American high school athletic conference

The Citrus Coast League (CCL) is a high school athletic conference in California that is affiliated with the CIF Southern Section. Established in 2018, the league consists primarily of small public high schools in Ventura County, with one member each in Los Angeles and Santa Barbara counties. Most CCL schools competed previously as members of the Tri-County Athletic Association, with Hueneme High School joining from the Pacific View League.

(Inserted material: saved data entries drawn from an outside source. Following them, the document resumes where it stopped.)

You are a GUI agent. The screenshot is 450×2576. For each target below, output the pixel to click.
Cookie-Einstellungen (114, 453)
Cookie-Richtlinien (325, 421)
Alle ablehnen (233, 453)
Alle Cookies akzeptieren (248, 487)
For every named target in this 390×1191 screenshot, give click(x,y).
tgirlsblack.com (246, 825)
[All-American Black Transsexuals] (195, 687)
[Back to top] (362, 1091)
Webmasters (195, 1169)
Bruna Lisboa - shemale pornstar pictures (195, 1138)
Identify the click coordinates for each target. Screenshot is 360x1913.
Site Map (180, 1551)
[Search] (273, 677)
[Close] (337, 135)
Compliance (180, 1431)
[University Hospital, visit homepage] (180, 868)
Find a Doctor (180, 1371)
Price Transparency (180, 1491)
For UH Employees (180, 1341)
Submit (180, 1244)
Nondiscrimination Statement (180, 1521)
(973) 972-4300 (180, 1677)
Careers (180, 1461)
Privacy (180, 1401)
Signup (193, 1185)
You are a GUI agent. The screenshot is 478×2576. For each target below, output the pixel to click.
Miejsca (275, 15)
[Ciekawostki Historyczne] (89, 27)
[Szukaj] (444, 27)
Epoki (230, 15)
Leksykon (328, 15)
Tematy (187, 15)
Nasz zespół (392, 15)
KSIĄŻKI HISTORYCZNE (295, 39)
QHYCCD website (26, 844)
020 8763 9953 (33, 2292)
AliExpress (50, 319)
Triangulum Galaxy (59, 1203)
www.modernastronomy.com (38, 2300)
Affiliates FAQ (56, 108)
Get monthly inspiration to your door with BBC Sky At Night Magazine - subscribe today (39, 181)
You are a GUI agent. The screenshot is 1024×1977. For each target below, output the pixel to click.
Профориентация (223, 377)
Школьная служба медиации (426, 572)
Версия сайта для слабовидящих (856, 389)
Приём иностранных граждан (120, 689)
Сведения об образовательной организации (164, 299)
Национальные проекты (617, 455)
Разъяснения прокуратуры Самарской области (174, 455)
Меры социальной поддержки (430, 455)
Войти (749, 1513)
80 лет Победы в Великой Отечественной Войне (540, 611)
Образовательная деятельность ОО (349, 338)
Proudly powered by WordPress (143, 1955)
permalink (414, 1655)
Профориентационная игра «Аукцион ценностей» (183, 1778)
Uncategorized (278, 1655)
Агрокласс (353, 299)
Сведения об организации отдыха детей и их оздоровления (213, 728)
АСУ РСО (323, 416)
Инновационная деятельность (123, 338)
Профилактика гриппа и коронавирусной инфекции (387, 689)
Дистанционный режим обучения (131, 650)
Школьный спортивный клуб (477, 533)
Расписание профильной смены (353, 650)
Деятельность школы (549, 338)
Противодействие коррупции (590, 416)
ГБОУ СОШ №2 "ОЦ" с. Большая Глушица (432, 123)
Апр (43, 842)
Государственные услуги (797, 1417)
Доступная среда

In 2019, Malibu and Santa Clara high schools switched their 11-man football programs to an eight-man format, citing a lack of players. As a result, both schools no longer compete in the Citrus Coast League in that sport.

==Member schools==
- Carpinteria High School (2018–present)
- Channel Islands High School (2022–present)
- Del Sol High School (2023–present; all sports except football)
- Fillmore High School (2018–present; all sports except football)
- Hueneme High School (2018–present; all sports except football)
- Malibu High School (2018–present; all sports except football)
- Nordhoff High School (2018–present)
- Santa Paula High School (2018–present; all sports except football)

===Affiliate members===
- Grace Brethren High School (football)

===Former members===
- Santa Clara High School (2018, football only; switched to 8-man football)

==Sports==
The Citrus Coast League sponsors the following sports:

===Fall season===
- Football (11-man)
- Cross country
- Girls' volleyball
- Girls' tennis
- Boys' water polo
- Girls' golf

===Winter season===
- Basketball
- Soccer
- Girls' water polo
- Wrestling

===Spring season===
- Baseball
- Boys' golf
- Softball
- Swimming and diving
- Boys' tennis
- Track and field (Note: The Citrus Coast League does not sponsor the pole vault event.)